Name change for this post so that I don't accidentally out myself. Unusually, for once I haven't read the whole thread before commenting so I'm very happy to be shot down in flames or accused of not reflecting / acknowledging earlier comments.
I've often seen class defined by your father's occupation at the age of 12, which is sexist but certainly works in my case. Certainly more reliable than a recent predilection for avocados or whatever, I suspect?
Dad left school with no qualifications to work at the local coal mine at 14 (not initially underground, although that soon followed). He later succeeded in escaping what seemed to be the predetermined fate of a working class boy growing up in his particular Midlands town and instead achieved his aspiration of becoming an actor, notwithstanding a brief interruption when he was called up to do his two years National Service.
For the first five years of my life our family lived in a "static caravan/mobile home", in part because Dad couldn't get a mortgage due to the insecurity of his occupation. (As it happens, it took some serious persuasion by my mother to get "Actor" recorded as his profession on my birth certificate. I should mention that she was carving out her own career but temporarily gave it up when I and my sibling were born. If it wasn't for her efforts and sacrifices none of what I'm mentioning would have been possible, so I'm certainly not trying to underestimate the role she played in all of this.)
By my early teens, Dad was an actor with the RSC so, in my opinion, although we were far from being well off it would be somewhat disingenuous of me to claim to be working class, despite my early childhood experience of poverty.
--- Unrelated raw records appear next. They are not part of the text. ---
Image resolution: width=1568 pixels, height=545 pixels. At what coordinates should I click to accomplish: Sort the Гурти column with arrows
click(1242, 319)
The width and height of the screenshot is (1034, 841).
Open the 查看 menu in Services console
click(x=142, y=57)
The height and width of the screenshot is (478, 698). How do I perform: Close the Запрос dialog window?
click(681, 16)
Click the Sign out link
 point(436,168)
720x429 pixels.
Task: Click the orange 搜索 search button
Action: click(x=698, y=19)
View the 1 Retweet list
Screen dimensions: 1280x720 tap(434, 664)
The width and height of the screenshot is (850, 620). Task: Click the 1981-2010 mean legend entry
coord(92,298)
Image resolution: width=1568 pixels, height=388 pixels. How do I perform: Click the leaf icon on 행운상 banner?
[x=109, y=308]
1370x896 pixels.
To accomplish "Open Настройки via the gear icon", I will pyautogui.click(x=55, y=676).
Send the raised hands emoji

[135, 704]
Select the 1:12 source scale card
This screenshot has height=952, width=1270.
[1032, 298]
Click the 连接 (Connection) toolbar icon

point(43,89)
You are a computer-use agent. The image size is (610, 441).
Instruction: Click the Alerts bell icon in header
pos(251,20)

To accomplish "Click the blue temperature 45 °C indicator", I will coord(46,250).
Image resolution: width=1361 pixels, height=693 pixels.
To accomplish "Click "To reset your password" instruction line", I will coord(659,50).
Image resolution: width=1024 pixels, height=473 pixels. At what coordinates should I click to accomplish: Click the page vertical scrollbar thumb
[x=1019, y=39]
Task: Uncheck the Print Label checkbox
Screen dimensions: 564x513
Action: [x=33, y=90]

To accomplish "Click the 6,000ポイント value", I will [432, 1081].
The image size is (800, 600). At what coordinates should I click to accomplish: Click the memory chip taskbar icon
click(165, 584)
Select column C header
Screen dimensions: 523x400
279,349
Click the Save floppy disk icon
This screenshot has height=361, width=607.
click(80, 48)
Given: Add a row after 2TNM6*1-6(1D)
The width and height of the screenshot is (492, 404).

FWIW, dad's career wasn't "successful" as is perhaps conventionally judged in terms of the acting world. (He most definitely isn't a household name, although he inevitably worked with many who are.) But he spent a lifetime earning a living in a profession with an 85% unemployment rate (and where the 15% who are in employment are very often the same people), which is an achievement that shouldn't be lightly dismissed. He is still with us, although sadly he remembers very little these days - he, Mum, and the rest of the family who live nearby will be going out for lunch on Father's Day on Sunday.